[TASK OBJECTIVE]: Scan the lines below for "computer"; report the number of lines that contain it, and only that.

Pixel coordinate grounding data
────────────────────

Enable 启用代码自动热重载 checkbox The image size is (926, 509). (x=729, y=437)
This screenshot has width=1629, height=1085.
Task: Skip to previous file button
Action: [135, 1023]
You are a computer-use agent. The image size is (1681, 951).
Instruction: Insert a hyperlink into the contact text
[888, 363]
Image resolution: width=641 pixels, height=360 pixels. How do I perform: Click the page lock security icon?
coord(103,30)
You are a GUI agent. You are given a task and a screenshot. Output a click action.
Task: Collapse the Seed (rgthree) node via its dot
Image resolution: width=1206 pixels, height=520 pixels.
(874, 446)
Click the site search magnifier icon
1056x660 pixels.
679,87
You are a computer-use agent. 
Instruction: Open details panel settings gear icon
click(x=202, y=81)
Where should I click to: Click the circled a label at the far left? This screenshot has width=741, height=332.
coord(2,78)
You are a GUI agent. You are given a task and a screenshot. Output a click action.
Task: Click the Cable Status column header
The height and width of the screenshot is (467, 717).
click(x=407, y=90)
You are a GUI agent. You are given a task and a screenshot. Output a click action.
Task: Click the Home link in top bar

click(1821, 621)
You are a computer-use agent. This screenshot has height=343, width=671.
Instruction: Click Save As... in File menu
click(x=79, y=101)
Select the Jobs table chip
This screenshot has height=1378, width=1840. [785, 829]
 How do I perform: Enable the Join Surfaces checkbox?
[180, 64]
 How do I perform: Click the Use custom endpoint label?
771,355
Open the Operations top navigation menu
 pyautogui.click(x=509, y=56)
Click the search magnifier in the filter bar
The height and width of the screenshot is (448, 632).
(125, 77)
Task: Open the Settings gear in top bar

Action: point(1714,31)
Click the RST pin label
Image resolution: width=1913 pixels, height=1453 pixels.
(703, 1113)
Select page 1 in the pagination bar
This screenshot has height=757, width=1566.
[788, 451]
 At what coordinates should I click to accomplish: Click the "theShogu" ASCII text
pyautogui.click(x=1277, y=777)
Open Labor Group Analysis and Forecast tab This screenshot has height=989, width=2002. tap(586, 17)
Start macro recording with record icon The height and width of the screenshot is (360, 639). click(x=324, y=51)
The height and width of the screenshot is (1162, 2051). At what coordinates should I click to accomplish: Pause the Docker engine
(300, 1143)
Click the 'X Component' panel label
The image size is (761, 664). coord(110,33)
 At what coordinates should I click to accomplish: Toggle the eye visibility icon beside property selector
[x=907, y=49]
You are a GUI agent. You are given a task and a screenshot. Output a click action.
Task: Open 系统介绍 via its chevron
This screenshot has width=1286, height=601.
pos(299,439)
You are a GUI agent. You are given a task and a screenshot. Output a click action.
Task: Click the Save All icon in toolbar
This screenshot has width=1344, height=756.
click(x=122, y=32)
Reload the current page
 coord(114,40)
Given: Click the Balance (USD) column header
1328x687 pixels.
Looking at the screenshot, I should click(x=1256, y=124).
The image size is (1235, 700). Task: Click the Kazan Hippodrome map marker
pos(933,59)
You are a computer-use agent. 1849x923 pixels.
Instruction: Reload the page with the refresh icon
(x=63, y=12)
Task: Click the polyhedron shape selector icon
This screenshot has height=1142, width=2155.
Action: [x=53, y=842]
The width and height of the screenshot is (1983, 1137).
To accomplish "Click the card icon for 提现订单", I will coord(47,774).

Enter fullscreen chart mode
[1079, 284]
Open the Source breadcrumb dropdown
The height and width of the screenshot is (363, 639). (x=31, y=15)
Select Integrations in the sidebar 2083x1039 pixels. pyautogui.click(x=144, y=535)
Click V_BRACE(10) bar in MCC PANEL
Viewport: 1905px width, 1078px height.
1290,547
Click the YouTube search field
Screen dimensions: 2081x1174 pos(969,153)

────────────────────

[FINAL ANSWER]: 4